Adaptive Neural control of Respiration in Drosophila

About This Grant

Project Summary Energy-intensive behaviors demand high oxygen supply, presenting a fundamental physiological challenge across the animal kingdom. Respiratory organs have evolved diverse forms - from insect spiracles to fish gills to human lungs. Yet their neural control systems serve a conserved purpose. They need to actively monitor respiratory gases and regulate both gas exchange and energy consumption during behavior. The neural mechanisms coordinating respiration with behavior remain poorly understood. In particular, we know little about how respiratory circuits interact with motor control systems during varying metabolic demands. Here I propose to investigate the neural basis of respiratory control during behavior. I have made two important discoveries that uniquely position me to investigate the neural control of respiration. I have identified the complete set of motor neurons controlling respiration in flies, and I have discovered novel gas- sensing neurons in muscles and respiratory tracts that detect respiratory state and modulate behavior. I have made genetic drivers that label both populations of neurons. With these advantages, I will investigate three fundamental aspects of respiratory control by combining genetics, connectomics, behavioral tracking, and in vivo imaging. First, I will examine the neuromuscular basis of respiratory control during locomotion. Second, I will investigate interoceptive mechanisms of respiratory gas sensing. Third, I will study the neural integration of respiratory and metabolic signals. This work will reveal how animals optimize respiratory control while maintaining homeostasis during behavior.

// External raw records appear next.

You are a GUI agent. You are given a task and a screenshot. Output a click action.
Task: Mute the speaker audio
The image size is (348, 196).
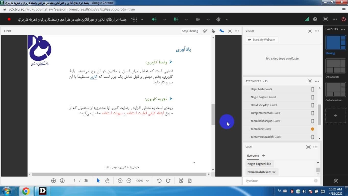(154, 19)
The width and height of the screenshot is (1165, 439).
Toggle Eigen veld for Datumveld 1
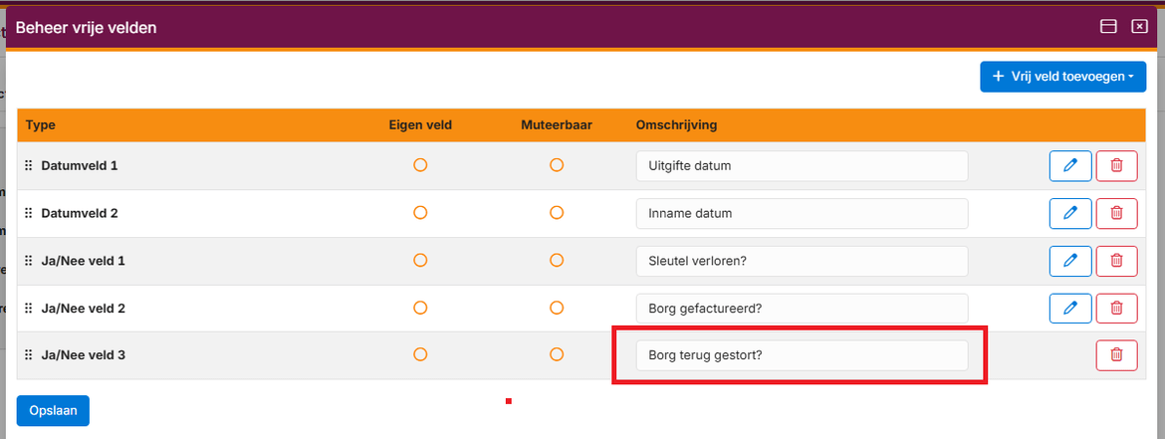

The principles uncovered in this tractable system will provide an experimental and conceptual framework for studying respiratory control across species. My long-term goal is to establish an independent research program on neural control of respiration and energy homeostasis. The research and career development in this proposal will provide essential experimental, theoretical, and mentorship training. To support my transition to independence, I will be co-mentored by two experts at the University of Washington: Dr. John Tuthill, an expert on sensorimotor control in flies, and Dr. Jan-Marino Ramirez, an expert on mammalian respiratory control.